Home ›› 03 Jan 2022 ›› News
Startups have the potential to redefine economy as is evident across the world, but they are far from making considerable headway in the context of Bangladesh.
The startup economy appears to have not gained public patronisation so far, but faces roadblocks instead.
With its favourable demography and entrepreneurial culture, Bangladesh can nurture startup ideas that aim to offer innovative products and services, and bring competitive dynamics into business environment.
An existing bureaucratic tangle and other complexities relating to business issues are putting a strain on the development of ideas. Even many neophyte business models die in their infancy.
Failing to make progress in local base, many a startup venture is looking to offshore companies to engage in investment relationship that can help mutual success and drive economic growth for both parties.
In line with the upswing of economy, investors are turning to Bangladesh for an optimum productivity with low wages and the kick-starters are trying to grab that opportunity.
Industry insiders say they are always on the lookout for luring investment, and are stressing the importance of enhancing domestic software and hardware development skills to provide more sophisticated services.
“Bangladesh is strategically positioned between Southeast and South Asia. A high domestic consumption and natural resources make it a good place for investment,” said Shameem Ahsan, president, Venture Capital and Private Equity Association of Bangladesh.
Quizzed about startup culture, Bangladesh Investment Development Authority (BIDA) Executive Chairman Sirajul Islam told The Business Post, “The country is yet to grow startup culture. It will take time.”
“Trust and confidence are the benchmarks for investors before deciding on investment in startups.”
Why local startups go for registration in foreign land
Entrepreneurs say they prefer to have their startups registered either in USA or in Singapore to keep holding entity out there while operating locally in Bangladesh.
With this they want to shy away from bureaucratic tangles in home country that come in the way of the registration of their fledgling enterprises.
The digital healthcare startup Maya, online grocery store Chaldal and EdTech startup Shikho are such instances.
Maya and Shikho got themselves registered in Singapore and Chaldal in USA while the three are running operations locally.
As an entrepreneur one has to earn the trust of their investors, said Hussain M Elius, founder and senior adviser of Pathao.
“I prefer Singapore as it has lower corporate tax and is neutral to most Chinese investors. For this, one need not worry about the US-China trade war,” he pointed out.
“Entrepreneurs have to answer questions to their potential investors about tax and regulatory regime, and how the investors will able to recoup their money – through dividends or capital gains -- or how they are going to pay their vendors,” said the entrepreneur.
“In most cases, foreign venture capitalists and their lawyers are less likely to understand Bangladesh Law. Our corporate law does not allow for sophisticated features such as multiple classes of shares and employee stock options which are necessary for startups,” explained Elius.
The objective of becoming a developed country by 2041 would require systematic branding for attracting more foreign investments and expansion of the startup sector.
According to Bangladesh Startup Ecosystem Report 2021 released by LightCastle Partners, with more than 1,200 active startups, the non-traditional economic sector – startups – has generated over 1.5 million employments through product innovations and services as is evident in the operations of FinTech, Logistics, IT and Mobility.
Startup ecosystem at a glance
A survey of LightCastle finds a number of problems facing the startup entrepreneurs. Finding right talent, access to funding and cash flow management, government support, and legal or regulatory affairs are mentionable.
The survey recommends an enhanced cooperation between industry and academia which is necessary to propel the growth of startups.
A similar report published by the Foreign Investors' Chamber of Commerce and Industry this year said digital banking, IT and startup initiatives are concentrated in Dhaka and Chattogram, leaving a large part of Bangladesh till now untouched by the government and private industries.
It advocates for more digital penetration through accessible and inexpensive smartphones or devices, internet connectivity and digital literacy especially among low-income and rural people.
The report finds that tax barrier is a hindrance to startups.

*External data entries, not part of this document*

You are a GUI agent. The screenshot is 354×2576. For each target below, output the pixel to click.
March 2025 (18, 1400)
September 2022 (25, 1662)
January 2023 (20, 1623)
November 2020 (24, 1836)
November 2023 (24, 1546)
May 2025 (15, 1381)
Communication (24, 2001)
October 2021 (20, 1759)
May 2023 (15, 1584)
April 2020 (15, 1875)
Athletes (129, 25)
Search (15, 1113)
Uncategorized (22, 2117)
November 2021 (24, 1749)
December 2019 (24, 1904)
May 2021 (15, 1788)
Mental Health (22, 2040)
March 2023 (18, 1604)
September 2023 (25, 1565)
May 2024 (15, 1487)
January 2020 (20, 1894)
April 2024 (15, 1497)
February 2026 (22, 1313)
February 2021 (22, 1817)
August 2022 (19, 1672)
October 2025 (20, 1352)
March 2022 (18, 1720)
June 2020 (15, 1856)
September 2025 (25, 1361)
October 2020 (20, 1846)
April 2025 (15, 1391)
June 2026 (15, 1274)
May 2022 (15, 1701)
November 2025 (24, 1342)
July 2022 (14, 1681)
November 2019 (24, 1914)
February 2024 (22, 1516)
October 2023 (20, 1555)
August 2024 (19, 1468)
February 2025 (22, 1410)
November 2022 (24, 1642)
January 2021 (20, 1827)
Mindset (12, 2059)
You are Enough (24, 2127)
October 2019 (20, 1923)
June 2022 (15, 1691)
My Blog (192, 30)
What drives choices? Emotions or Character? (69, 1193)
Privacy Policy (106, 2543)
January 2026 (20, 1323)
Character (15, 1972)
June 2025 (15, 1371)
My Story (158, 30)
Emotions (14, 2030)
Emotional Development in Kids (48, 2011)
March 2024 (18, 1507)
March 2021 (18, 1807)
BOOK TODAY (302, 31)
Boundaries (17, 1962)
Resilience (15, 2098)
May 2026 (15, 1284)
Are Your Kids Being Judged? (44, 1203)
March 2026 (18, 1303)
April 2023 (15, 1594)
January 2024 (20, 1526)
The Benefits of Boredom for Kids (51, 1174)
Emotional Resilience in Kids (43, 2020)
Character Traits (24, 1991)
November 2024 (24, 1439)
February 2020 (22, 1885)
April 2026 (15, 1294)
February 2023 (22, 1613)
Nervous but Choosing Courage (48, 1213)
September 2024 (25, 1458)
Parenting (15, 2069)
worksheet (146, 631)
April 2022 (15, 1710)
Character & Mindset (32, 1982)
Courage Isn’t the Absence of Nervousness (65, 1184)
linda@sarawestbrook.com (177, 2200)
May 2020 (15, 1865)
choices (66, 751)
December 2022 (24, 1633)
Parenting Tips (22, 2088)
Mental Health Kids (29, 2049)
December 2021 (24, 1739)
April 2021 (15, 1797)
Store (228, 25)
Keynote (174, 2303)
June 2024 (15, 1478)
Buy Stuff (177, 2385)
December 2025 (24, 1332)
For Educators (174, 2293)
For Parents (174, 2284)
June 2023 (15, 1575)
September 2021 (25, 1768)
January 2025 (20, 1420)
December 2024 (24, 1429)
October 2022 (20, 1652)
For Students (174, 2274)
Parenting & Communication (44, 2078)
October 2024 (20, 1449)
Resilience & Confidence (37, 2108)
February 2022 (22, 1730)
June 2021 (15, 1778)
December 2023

The digital economy strives for efficient and open market access. Policy level tax barriers, for example, 69 per cent import duty on the firewall, restrict market access by interested players, according to the survey.
In this regard, BIDA Executive Chairman Sirajul Islam said: “The recent e-commerce scandal hit the trust-building process for investors largely. So to keep it under check, the commerce ministry made a policy. Likewise, we need to frame a policy on how startups will run in the country.”
The Bangladesh Bank needs to relax some of its regulations on remitting, he opined, arguing that, “The startups have to prove that if we are expending a certain amount of forex overseas, we are earning a significant amount against it.”
Venture Capital and Private Equity Association president Shameem Ahsan said investors struggle to find confidence to invest in Bangladeshi markets. They have a perception that if they invest here, it will be difficult to exit.